Lucchesi uses SAS to integrate all of Honda’s data into a single data warehouse prior to analysis, then produces regular, automated reports that attempt to identify correlations and buying patterns which can influence motorbike design.

Deutsche Postbank London

Rather than interpreting large amounts of data, the requirement at Deutsche Postbank involves high-value financial transactions that need to be regularly extracted and analysed quickly. Clarel Sookun, head of IT at the bank’s London office, is in the process of upgrading its systems to help improve the quality and accuracy of the bank’s business reporting to provide it with a better idea of the risks associated with lending money to specific corporate customers or delivering new financial services within its commercial real estate (CRE) division.

Though the actual volume of information is small – only 400-500GB in total – it is spread across multiple sources and changes on a daily basis, while staff need to get hold of the latest information and be certain it is 100 per cent accurate to make lending decisions quickly.

“Reporting has always been a problem because the bank extracts information in various forms from various sources – we used to work with an external organisation but unfortunately they went into liquidation and we could not carry on with that [same system],” says Sookun.

The bank recently switched to using IBM’s Smart Analytics, which allows it to pull information from DB2, iSeries mainframes and SQL databases, RAW file formats and in-house systems developed with Microsoft Access into a central data warehouse every night, ready for users to run reports first thing in the morning.

“Some data comes from spreadsheets, though we are trying to move away from that,” says Sookun. “With the old system repositories, someone had to go and write a program that extracted the data, or export it into spreadsheets before it could be manipulated into a report you wanted, and that took a long time.”
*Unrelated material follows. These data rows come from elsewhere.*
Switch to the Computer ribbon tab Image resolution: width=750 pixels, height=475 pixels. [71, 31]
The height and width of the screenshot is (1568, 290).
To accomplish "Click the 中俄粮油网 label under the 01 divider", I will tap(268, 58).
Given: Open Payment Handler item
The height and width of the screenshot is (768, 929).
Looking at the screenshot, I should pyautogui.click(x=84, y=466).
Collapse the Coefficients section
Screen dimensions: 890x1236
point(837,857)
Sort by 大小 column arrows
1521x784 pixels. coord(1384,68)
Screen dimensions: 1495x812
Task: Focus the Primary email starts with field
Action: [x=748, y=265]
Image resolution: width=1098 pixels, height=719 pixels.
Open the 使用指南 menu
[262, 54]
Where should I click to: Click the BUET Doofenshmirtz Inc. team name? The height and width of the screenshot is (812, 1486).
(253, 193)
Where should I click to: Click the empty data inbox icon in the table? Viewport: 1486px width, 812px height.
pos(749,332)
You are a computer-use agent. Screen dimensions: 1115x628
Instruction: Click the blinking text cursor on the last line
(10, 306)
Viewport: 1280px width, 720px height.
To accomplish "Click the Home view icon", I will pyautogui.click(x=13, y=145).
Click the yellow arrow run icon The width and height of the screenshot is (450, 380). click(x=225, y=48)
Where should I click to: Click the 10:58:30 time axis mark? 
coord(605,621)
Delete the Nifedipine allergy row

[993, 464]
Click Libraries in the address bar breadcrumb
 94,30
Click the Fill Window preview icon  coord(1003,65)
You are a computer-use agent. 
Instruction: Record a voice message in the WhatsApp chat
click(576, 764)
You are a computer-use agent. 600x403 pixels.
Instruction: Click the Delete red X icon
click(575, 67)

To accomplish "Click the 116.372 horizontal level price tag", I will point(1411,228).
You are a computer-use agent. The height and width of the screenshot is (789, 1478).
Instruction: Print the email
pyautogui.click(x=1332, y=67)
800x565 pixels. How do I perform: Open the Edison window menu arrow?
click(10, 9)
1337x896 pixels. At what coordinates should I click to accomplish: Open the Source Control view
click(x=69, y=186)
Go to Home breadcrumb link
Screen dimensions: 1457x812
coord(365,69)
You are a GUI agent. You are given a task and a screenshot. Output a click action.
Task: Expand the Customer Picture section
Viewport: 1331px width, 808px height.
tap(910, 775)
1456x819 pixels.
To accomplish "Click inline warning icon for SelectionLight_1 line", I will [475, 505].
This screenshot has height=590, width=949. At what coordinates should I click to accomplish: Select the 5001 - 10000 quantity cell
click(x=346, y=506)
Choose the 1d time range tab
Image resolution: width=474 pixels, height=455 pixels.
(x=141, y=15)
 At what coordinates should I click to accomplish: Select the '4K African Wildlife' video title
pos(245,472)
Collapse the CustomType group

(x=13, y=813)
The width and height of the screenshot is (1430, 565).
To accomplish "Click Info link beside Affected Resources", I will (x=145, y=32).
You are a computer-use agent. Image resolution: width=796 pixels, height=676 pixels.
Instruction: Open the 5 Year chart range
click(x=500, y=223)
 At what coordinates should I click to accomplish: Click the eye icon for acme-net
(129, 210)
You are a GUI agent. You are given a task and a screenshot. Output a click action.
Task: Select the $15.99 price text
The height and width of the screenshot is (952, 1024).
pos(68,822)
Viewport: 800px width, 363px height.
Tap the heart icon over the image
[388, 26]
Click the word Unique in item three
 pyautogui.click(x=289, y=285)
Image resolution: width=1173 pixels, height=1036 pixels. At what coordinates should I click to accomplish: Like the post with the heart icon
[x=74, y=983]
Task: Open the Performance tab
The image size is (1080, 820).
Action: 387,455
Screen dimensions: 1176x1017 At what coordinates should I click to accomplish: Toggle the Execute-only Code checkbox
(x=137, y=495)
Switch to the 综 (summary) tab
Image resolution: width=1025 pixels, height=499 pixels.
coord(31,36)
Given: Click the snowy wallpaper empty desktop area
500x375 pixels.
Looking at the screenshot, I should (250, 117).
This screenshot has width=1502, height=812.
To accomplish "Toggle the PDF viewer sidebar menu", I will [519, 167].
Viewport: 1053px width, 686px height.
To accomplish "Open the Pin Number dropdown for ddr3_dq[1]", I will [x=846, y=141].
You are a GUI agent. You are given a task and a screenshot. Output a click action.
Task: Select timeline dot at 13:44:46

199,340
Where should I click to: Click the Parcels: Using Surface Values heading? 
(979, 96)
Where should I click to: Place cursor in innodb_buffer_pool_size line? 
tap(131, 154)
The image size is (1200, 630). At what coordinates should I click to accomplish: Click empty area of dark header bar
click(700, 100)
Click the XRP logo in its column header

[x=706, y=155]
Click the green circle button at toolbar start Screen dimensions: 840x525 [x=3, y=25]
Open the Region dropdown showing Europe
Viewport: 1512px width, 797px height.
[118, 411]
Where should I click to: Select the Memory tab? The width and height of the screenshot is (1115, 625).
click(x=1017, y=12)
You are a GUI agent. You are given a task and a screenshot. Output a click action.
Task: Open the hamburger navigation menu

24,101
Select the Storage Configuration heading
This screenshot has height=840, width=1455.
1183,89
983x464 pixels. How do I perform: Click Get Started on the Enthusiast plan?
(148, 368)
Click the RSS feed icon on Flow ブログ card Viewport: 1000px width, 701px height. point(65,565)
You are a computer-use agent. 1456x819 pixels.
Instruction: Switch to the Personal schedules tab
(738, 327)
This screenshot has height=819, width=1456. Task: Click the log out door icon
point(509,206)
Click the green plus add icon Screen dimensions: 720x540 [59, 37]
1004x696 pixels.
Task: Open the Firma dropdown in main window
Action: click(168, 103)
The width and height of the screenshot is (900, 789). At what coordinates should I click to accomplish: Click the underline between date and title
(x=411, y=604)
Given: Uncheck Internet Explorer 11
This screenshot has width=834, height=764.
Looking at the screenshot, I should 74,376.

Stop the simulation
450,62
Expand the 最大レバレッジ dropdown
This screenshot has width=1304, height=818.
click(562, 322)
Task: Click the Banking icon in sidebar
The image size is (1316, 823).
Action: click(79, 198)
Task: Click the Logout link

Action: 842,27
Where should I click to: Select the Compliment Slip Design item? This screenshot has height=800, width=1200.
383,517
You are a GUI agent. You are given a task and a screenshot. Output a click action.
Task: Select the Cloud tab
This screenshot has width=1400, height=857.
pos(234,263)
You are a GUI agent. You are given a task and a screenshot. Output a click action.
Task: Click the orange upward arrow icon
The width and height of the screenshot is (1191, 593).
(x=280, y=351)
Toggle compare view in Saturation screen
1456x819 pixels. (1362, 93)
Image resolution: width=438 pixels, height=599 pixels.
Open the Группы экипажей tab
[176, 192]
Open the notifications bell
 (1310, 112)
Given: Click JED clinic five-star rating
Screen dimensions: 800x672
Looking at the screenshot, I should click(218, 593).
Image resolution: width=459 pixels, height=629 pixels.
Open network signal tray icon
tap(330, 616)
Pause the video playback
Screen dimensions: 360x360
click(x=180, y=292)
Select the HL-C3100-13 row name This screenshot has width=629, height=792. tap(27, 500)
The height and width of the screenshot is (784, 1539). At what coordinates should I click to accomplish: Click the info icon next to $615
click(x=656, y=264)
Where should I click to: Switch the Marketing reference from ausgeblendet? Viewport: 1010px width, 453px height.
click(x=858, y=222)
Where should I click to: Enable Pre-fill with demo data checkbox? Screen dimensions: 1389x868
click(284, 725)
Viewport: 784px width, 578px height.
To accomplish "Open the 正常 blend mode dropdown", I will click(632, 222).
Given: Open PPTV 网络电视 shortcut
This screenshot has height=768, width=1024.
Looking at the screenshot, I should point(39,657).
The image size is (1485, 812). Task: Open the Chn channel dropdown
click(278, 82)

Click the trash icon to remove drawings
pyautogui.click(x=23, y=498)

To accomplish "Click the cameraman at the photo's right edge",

Reports now take a matter of minutes, rather than hours, even though the IT department still has to process them.

“At the moment, the users have limited access and they tend to come to the IT department – it only takes 20 minutes or half an hour to produce a report – but we will give users the ability to produce their own reports later,” says Sookun.

“There is quite a lot of consolidation and data cleaning involved, which has helped a lot, though the information we extract is done selectively. We do not grab everything – otherwise, we end up with huge databases with lots of inaccurate data. We make sure we can reconcile every piece of information on the database, verify, it and check it against other reports.”